* BEGIN TEXT EXCERPT *

After many years of waiting, California Digital Library has announced the availability of the Unified Digital Format Registry (UDFR). This is intended as a single, comprehensive source for information about file formats, with particular attention to requirements for archiving and preservation. It draws on the well-regarded PRONOM from the UK’s National Archives and the ill-fated Global Digital Format Registry (GDFR) from a number of institutions, including OCLC and Harvard. (Full disclosure: I worked on the latter.)
The site isn’t intuitive. The first thing you should do is get the manual (PDF) and read at least the “Getting started” section. Even that’s interspersed with information for advanced users, so you may prefer to follow along with my attempts to dig into it:
First, you have to choose a knowledge base from the “Select knowledge base” pane. The only one that’s currently useful is “UDFR – Start Here”. Clicking it will bring up a Navigation pane (titled “Navigate:classes”). If you’re interested in looking for information on a particular format, click on “Abstract base.” This will bring up a “Comments, Descriptions, and Notes” pane in the center with a statement that there aren’t any, followed by some mysterious information. Don’t worry about it. Go to the search box in the top left pane and enter a search string, such as “jpeg”. This will get you a Resource List with a bunch (currently eleven) of named resources that relate to JPEG. You’ll notice none of them relate to JPEG2000; evidently it does a full-word search. A search for “JPEG2000” works if that’s what you’re looking for.
None of these results is actually a format. Ten are marked as “process” and one as “compression.” So let’s click on the first one (“Acrobat 5.0 creation process for JPEG File Interchange Format 1.01”). This gives you a “Review” which tells you, among other things, that the process’s output format is “JPEG File Interchange Format, version 1.01”. Click on that, and hurrah! You get a description of that format. This includes lots of interesting fields, including byte order (big/little endian), form (binary/text), primary genre (still image, in this case), release date, signatures, version, previous version, and more.

* END TEXT EXCERPT *

GIVEN TASK 1 | In the registry article above, rewrite the paragraph beginning "None of these results is actually a format" more briefly, keeping its main facts.

* BEGIN DATASET ENTRIES *

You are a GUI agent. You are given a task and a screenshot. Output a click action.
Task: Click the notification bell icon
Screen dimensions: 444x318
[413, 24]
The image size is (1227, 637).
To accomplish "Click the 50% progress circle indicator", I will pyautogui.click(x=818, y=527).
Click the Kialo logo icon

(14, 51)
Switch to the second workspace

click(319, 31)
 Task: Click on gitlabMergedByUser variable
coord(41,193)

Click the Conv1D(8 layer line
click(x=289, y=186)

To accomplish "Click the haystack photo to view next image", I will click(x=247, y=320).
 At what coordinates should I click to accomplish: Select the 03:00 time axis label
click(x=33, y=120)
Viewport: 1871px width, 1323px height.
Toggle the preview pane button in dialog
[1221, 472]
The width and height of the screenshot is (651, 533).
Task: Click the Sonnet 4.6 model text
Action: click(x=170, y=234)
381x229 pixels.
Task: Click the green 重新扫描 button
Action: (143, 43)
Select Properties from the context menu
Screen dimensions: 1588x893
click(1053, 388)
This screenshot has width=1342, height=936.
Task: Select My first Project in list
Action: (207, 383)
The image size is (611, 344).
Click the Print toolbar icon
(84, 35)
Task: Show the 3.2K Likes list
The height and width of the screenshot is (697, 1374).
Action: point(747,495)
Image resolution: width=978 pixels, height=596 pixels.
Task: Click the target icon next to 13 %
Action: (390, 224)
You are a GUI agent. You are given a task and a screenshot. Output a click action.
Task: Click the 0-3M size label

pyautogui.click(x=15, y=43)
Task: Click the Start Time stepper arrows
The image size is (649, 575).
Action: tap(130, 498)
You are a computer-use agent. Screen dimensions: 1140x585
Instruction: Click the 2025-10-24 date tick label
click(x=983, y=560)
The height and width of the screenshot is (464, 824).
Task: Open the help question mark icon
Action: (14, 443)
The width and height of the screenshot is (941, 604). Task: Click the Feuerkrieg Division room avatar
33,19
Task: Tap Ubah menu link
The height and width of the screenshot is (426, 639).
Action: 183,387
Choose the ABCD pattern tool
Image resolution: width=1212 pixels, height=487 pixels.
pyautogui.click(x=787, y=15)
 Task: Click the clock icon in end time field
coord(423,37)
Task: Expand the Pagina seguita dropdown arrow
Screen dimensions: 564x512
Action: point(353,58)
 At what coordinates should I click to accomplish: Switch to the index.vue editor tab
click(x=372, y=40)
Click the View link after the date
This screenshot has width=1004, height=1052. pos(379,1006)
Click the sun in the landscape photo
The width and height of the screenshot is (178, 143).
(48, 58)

* END DATASET ENTRIES *

GIVEN TASK 2 | Filter the listing above down to every line that contains the string "what", with case counting.

TASK ANSWER 1 | None of the eleven "jpeg" search results is a format: ten are marked "process" and one "compression." Clicking the first, "Acrobat 5.0 creation process for JPEG File Interchange Format 1.01," opens a Review that gives the process's output format as "JPEG File Interchange Format, version 1.01." Clicking that format brings up its description. The description lists fields such as byte order, form, primary genre, release date, signatures, version and previous version.

TASK ANSWER 2 |
 At what coordinates should I click to accomplish: Select the 03:00 time axis label
 At what coordinates should I click to accomplish: Switch to the index.vue editor tab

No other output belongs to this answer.